*EXERCISE AIM*: Look through the listing below for the line with "The width and" and the line with "Switch schema with auf AACIN umschalten". Copy both, along with every line between them, exactly and with no pictures.

*SUPPLIED DATA*:
━━━━━━━━━━

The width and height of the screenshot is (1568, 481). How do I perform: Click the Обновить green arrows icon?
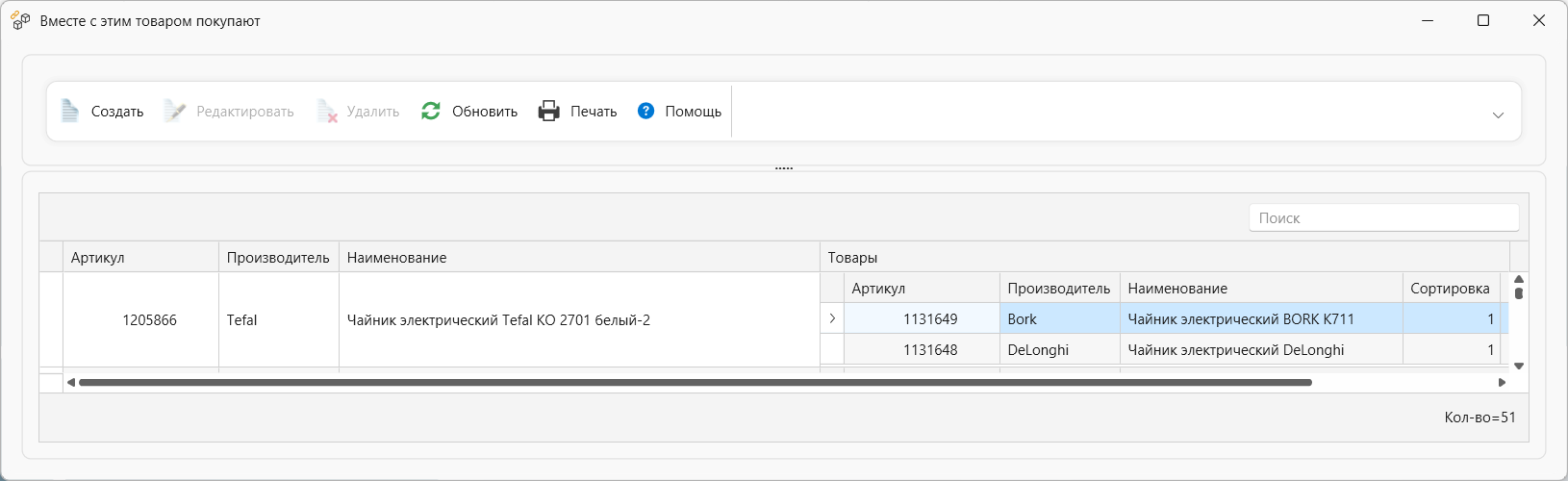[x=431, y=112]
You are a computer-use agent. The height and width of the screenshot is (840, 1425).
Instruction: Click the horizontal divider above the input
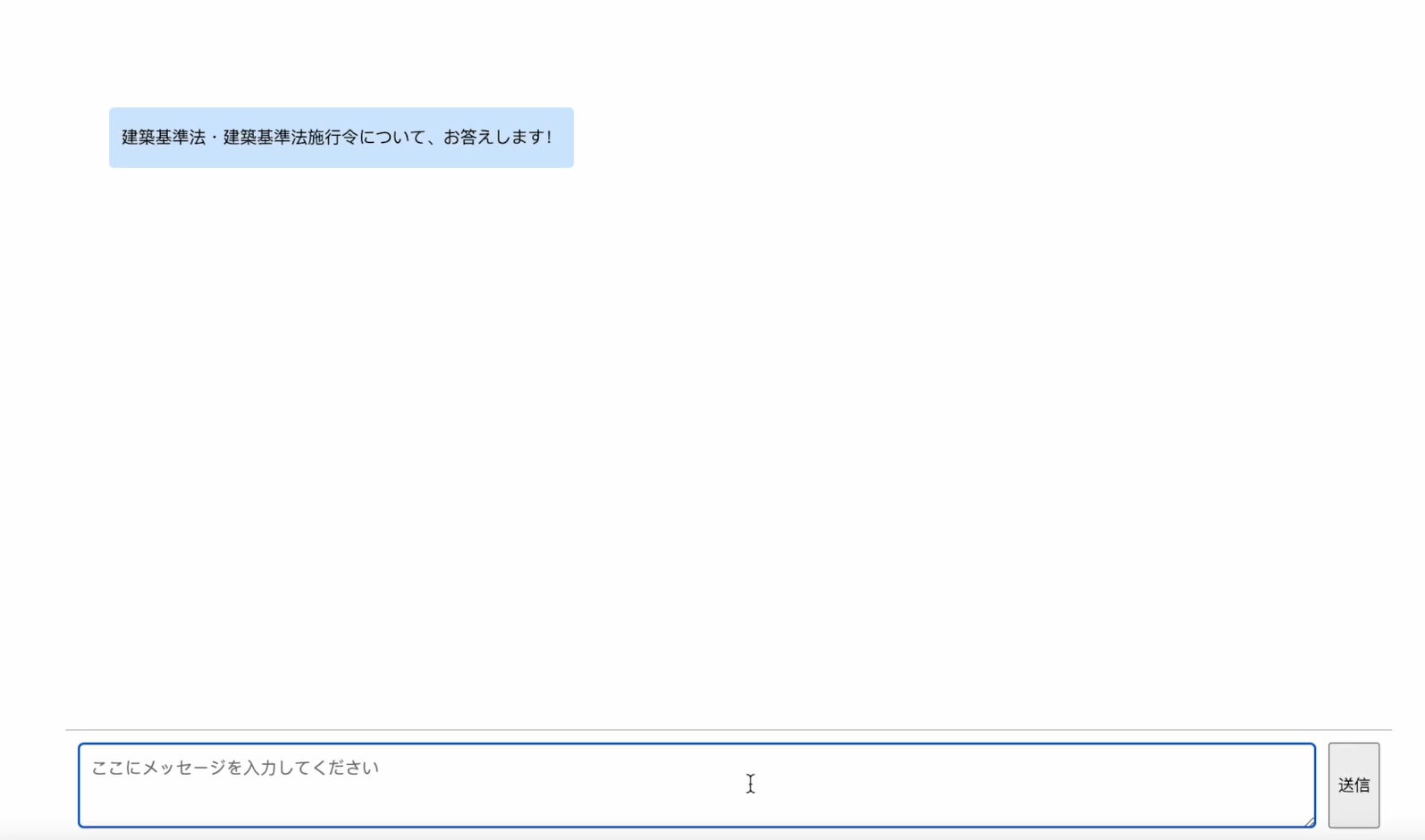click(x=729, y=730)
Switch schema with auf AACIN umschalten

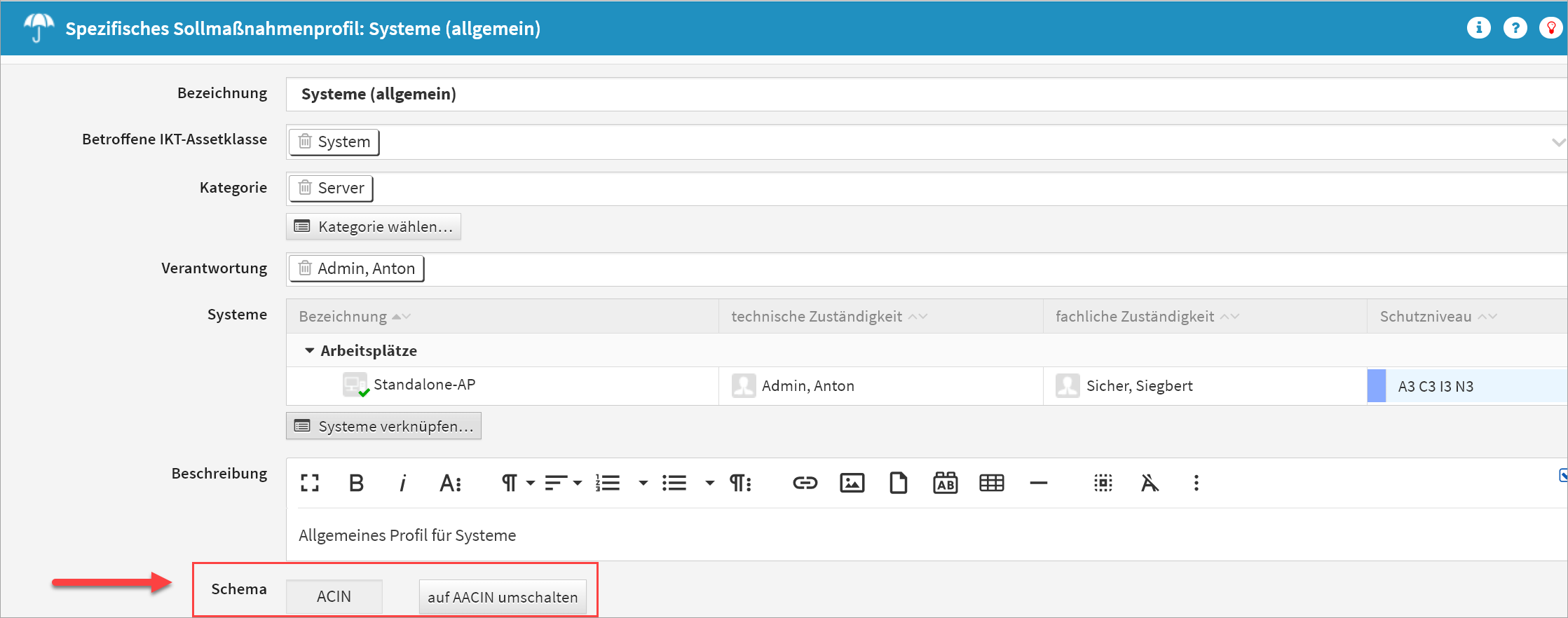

━━━━━━━━━━

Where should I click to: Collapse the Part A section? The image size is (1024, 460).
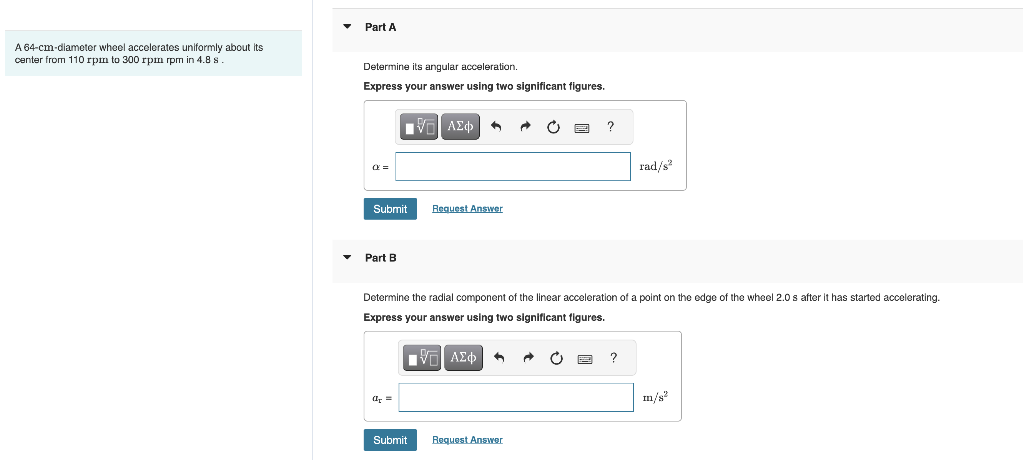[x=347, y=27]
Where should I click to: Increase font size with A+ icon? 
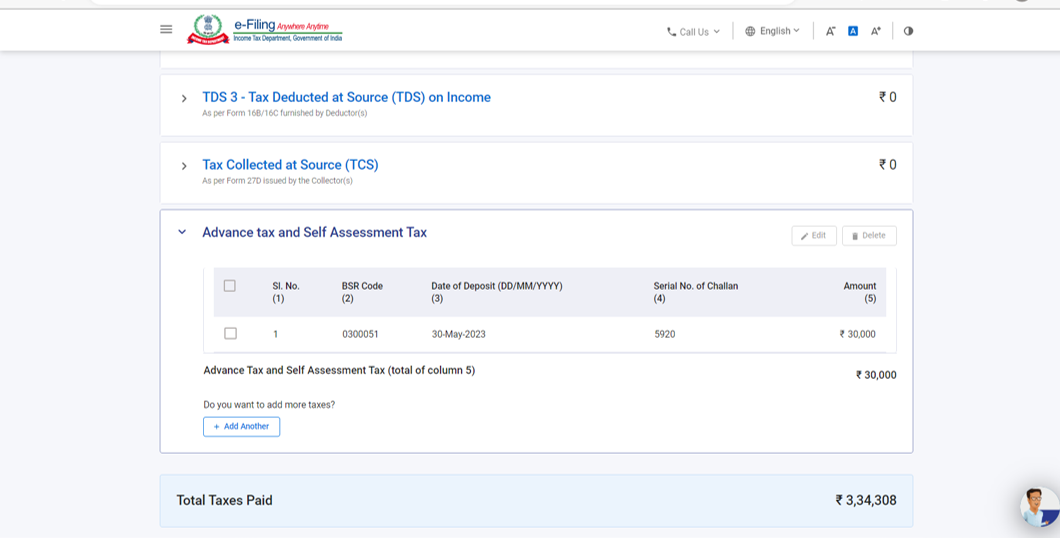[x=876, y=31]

━━━━━━━━━━

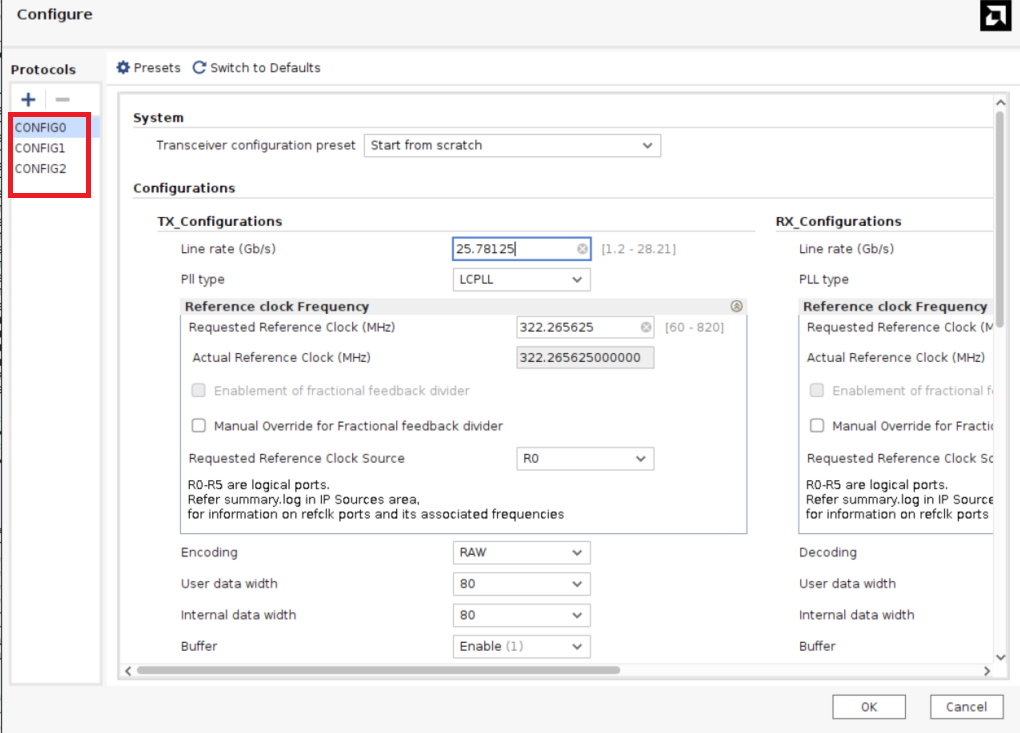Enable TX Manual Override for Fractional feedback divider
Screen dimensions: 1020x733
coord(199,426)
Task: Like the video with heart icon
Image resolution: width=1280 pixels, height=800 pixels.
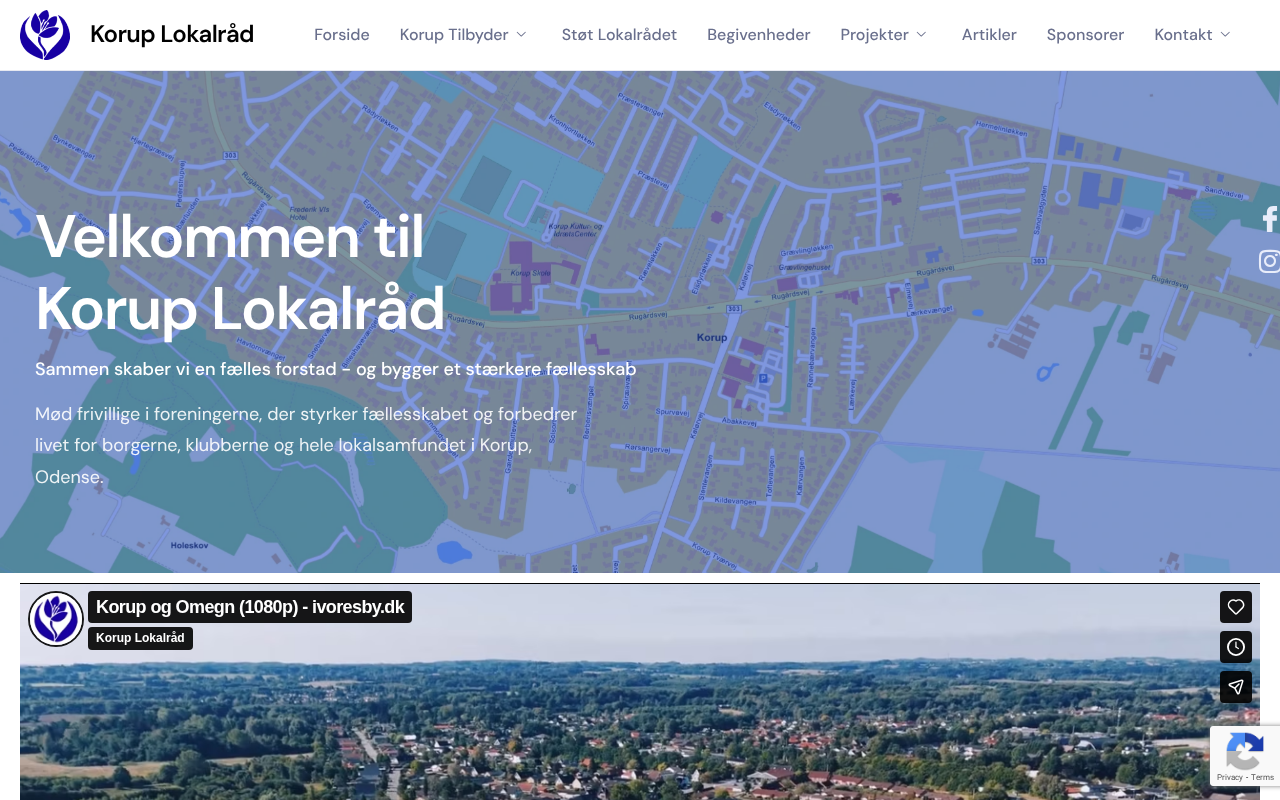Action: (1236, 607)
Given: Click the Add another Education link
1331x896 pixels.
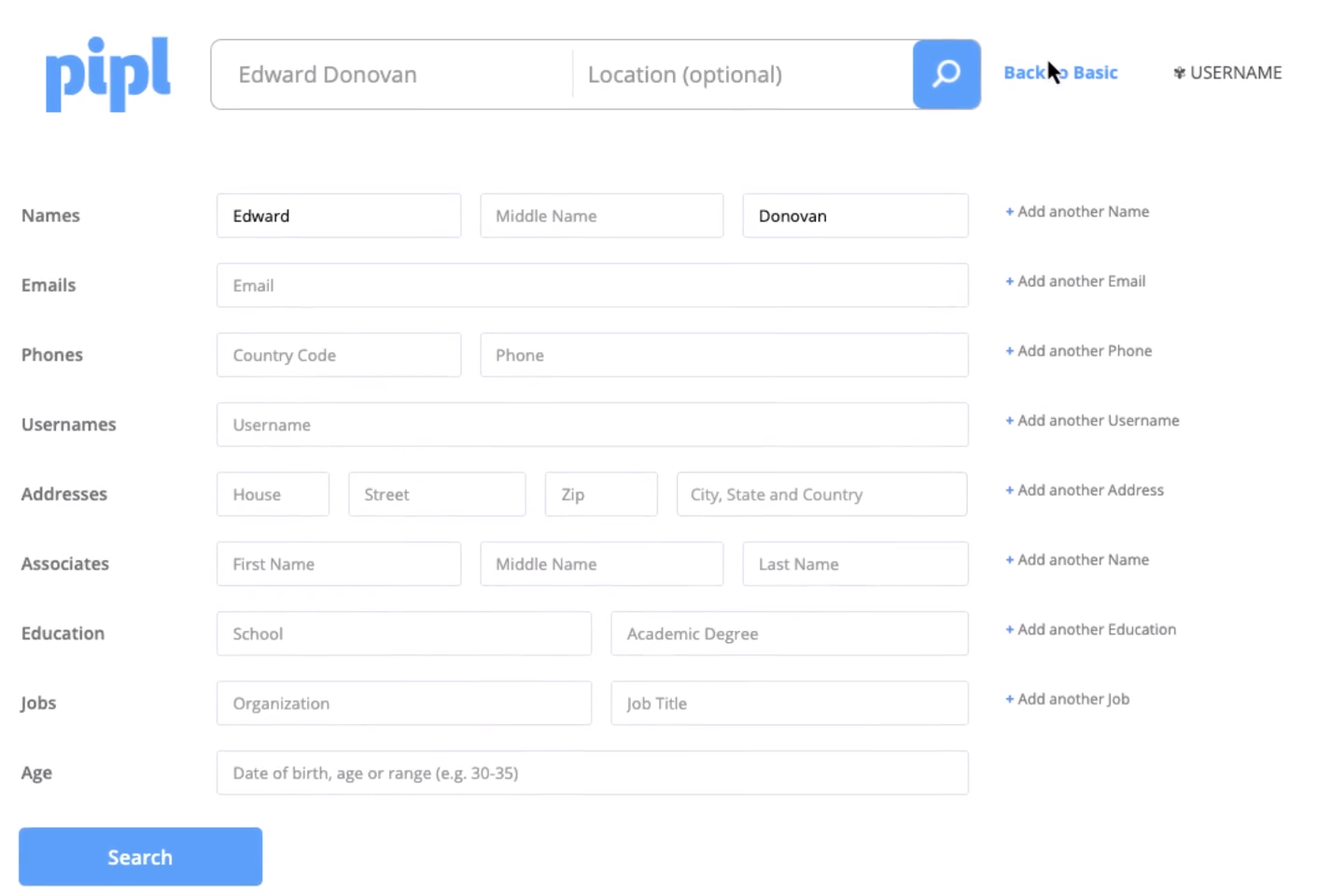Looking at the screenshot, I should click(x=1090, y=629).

━━━━━━━━━━

*SOLUTION TO THE PROBLEM*:
The width and height of the screenshot is (1568, 481). How do I perform: Click the Обновить green arrows icon?
[x=431, y=112]
You are a computer-use agent. The height and width of the screenshot is (840, 1425).
Instruction: Click the horizontal divider above the input
click(x=729, y=730)
Switch schema with auf AACIN umschalten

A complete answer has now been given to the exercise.